-- Opening Marker --

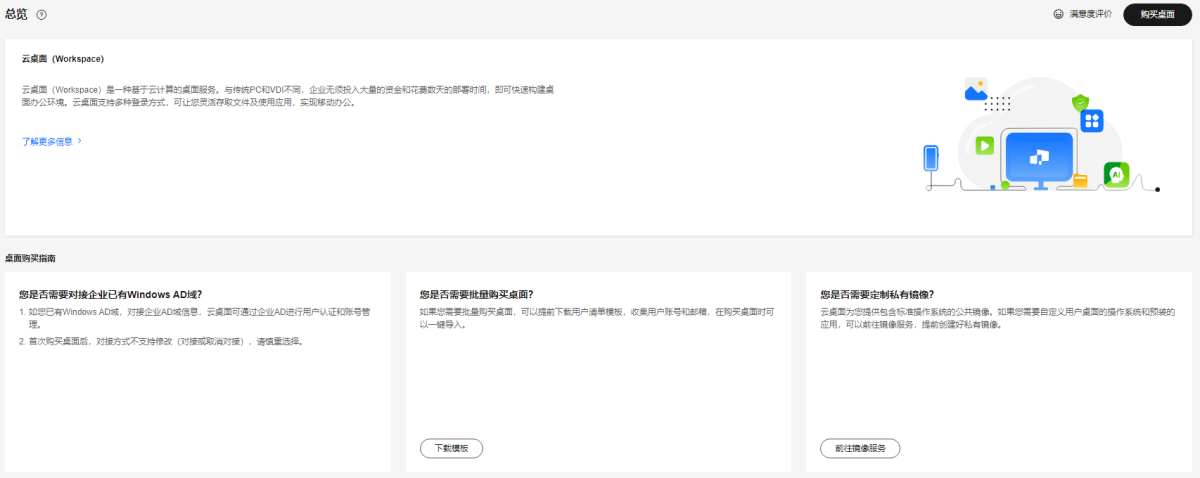
Task: Click the blue picture image icon
Action: 976,90
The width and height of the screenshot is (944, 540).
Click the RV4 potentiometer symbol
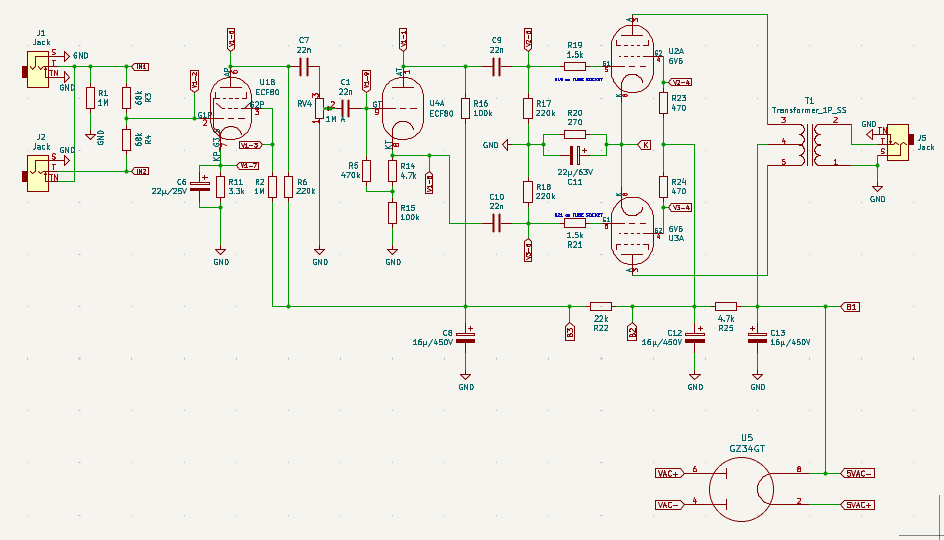pyautogui.click(x=319, y=108)

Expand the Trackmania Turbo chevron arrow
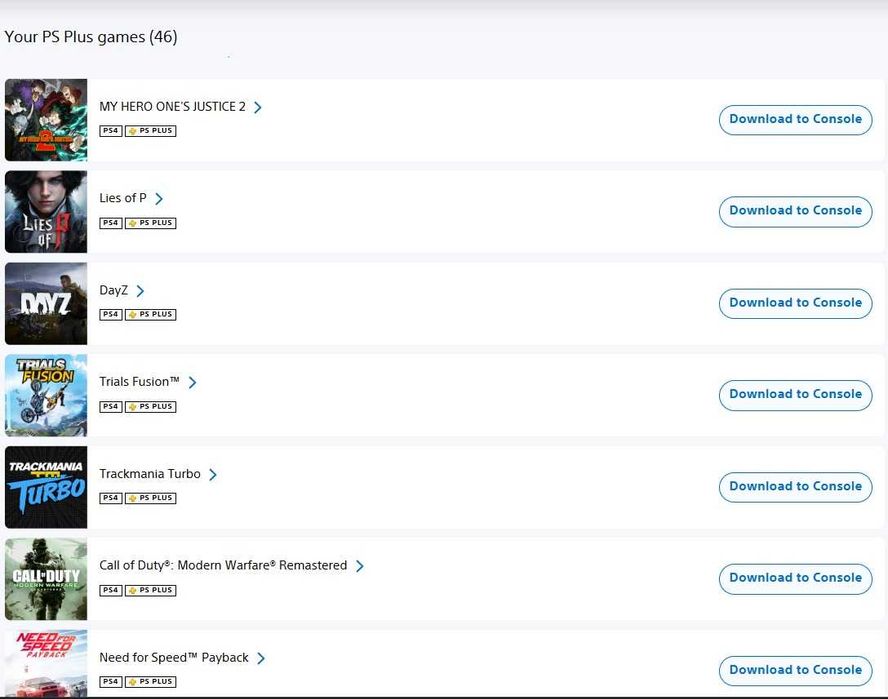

-- Closing Marker --

Starting at the line that holds "Click the RV4 potentiometer symbol", retype every line through the end of the data, both ends included. Pictures stay out of the copy.

● Solution for this exercise:
Click the RV4 potentiometer symbol
pyautogui.click(x=319, y=108)

Expand the Trackmania Turbo chevron arrow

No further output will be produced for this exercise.